Indeed, take what the defense gives you.
|Apr-24-14|| ||FSR: <perfidious> Completely agree with your assessment of this line.|
|Apr-24-14|| ||perfidious: <FSR> For an opening with underlying strategic similarities, how about Dreev's favourite 1.d4 d5 2.c4 c6 3.Nf3 Nf6 4.Nc3 e6 5.Bg5 h6 6.Bxf6 Qxf6 7.Bd3 g6? Novikov often tries the idea after 7....Nd7.|
|Apr-25-14|| ||FSR: <perfidious> I would be happy with that for Black (I played it once, not knowing much about it, and drew) and would be unhappy as White. I'm not a big fan of giving up the bishop pair.|
|Mar-05-15|| ||Howard: In response to the December 2007 inquiry as to whether this game is analyzed anywhere, there is, of course, Informant 42.|
Another source would be Seirawan's excellent Chess Duels, for the game is annotated there, too.
|Apr-24-16|| ||Howard: By the way, I still remember some real crap that Alburt wrote about this game in Chess Life. He argued that Kasparov had a significant advantage even before the game started because the Gruenfeld variation that he employed here against Yasser, "had been researched for him" by a whole squadron of Soviet grandmasters.|
And then when the game was out of the books, Alburt went on to say that "thrust on his own resources" Kasparov's opening advantage dissipated. "He knew he had a positional edge, but he didn't know how to use it", Alburt ludicrously claimed.

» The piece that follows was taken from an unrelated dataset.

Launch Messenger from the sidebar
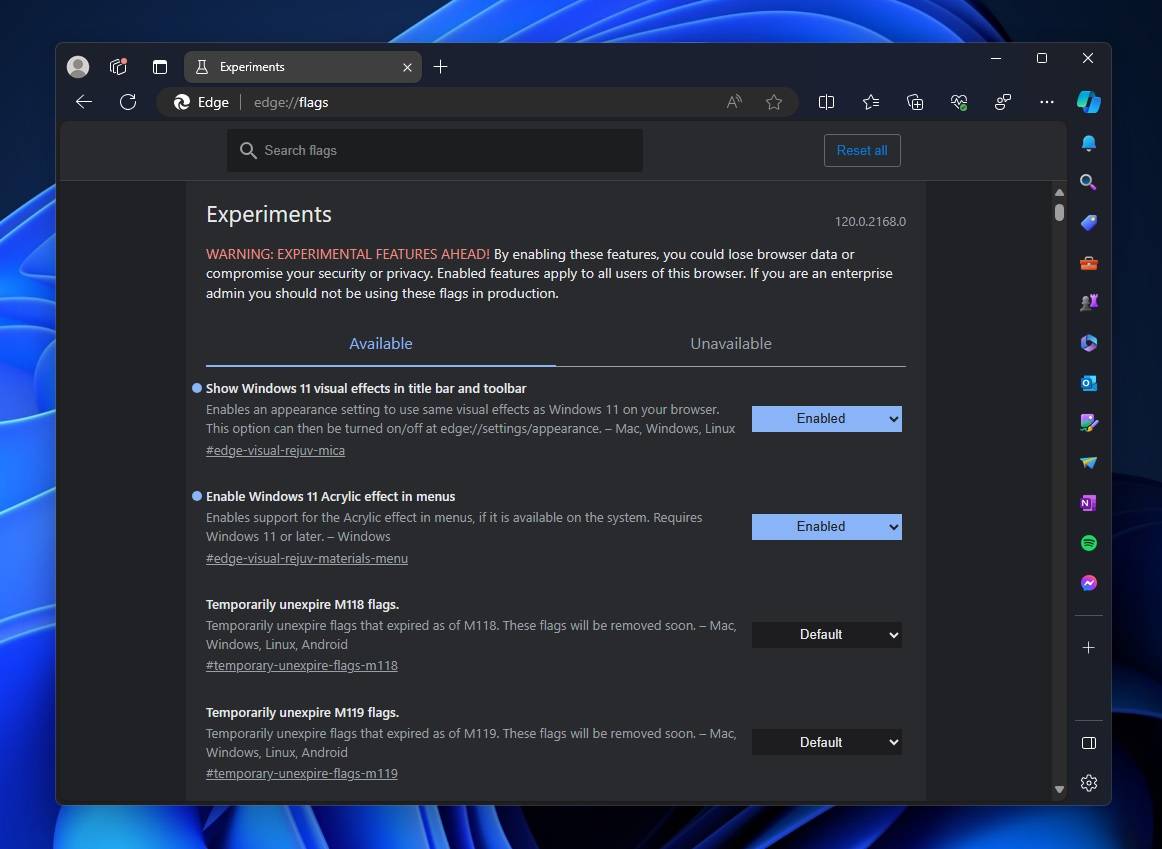Image resolution: width=1162 pixels, height=849 pixels. (x=1089, y=582)
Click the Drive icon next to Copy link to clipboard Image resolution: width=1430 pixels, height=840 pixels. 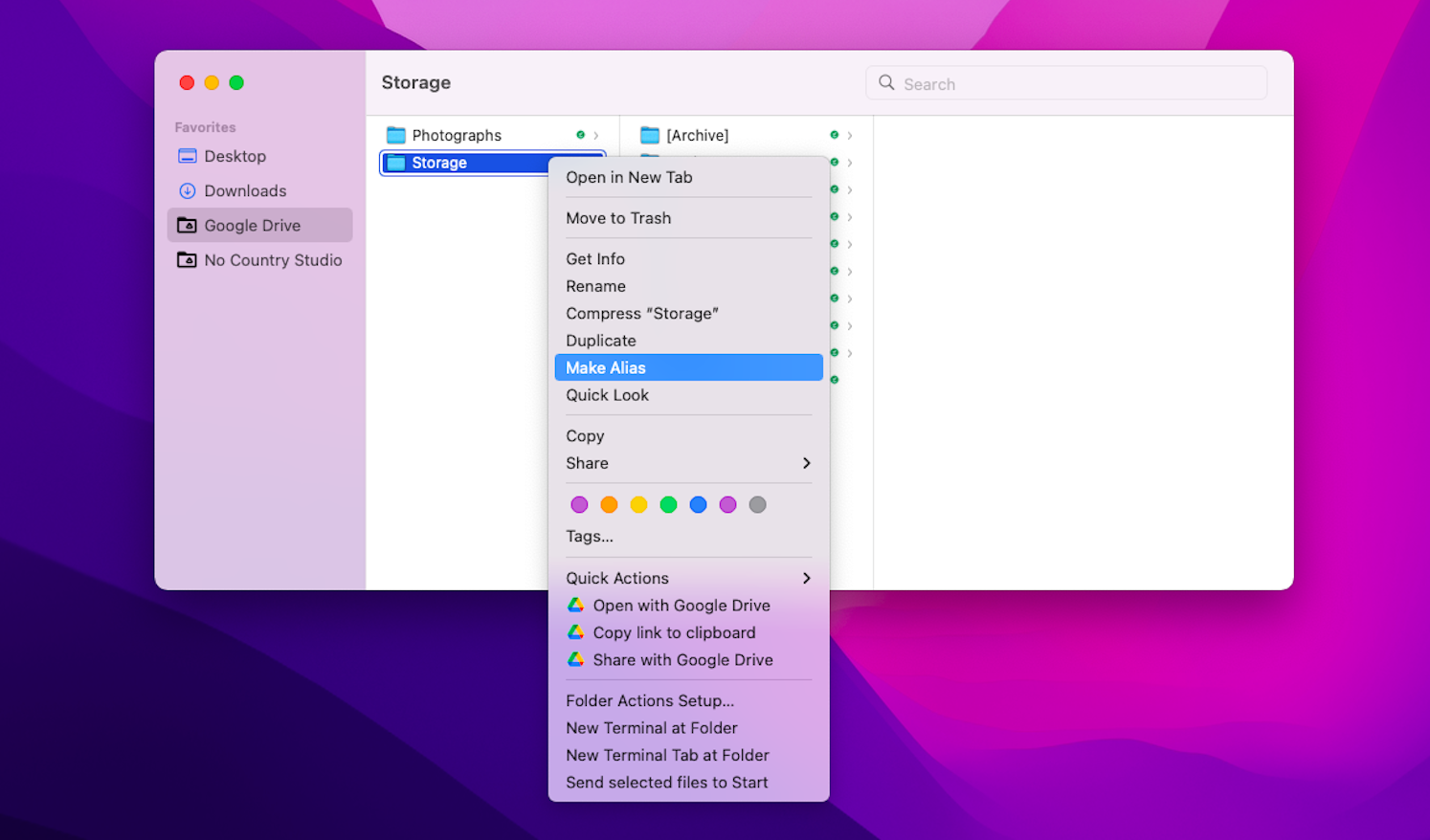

In other words, Alburt was just taking another potshot at his former home country.
Do me a favor, someone. Run this game through Rybka or Houdini---at one point did Kasparov's game start drifting downhill? It probably was not right out of the opening.
|Apr-24-16|| ||john barleycorn: <Howard> Until move 47.Rdd1 the position was evaluated drawish. Then the result England-Iceland 4-0 became known which made England clear first. It was then that Kasparov took risks to win.